PROVIDED MATERIAL:
_ _ _ _

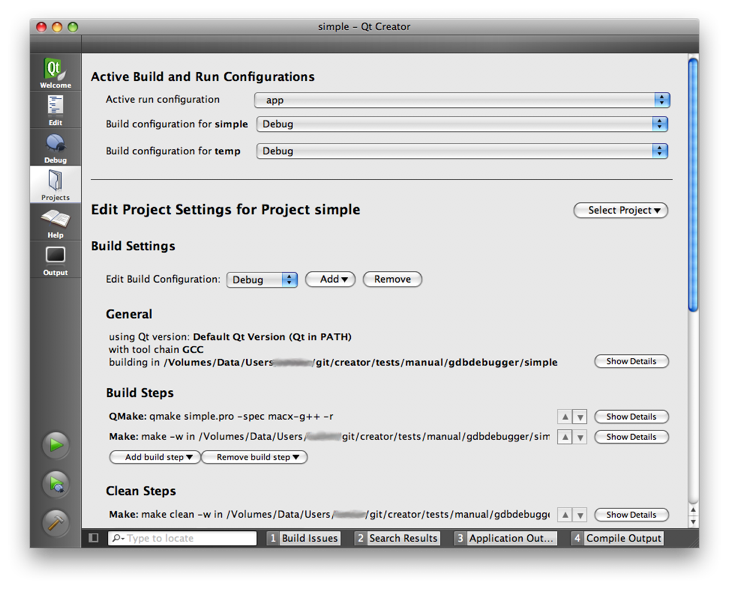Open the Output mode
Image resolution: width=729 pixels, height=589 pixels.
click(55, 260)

_ _ _ _

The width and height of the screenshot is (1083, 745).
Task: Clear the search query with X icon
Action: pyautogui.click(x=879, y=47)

_ _ _ _

WHAT NEEDS TO BE DONE: Transcribe the lines word for word, starting at the line that contains "The width and" and ending at the line that contains "Action: pyautogui.click(x=879, y=47)".

WRITTEN SOLUTION:
The width and height of the screenshot is (1083, 745).
Task: Clear the search query with X icon
Action: pyautogui.click(x=879, y=47)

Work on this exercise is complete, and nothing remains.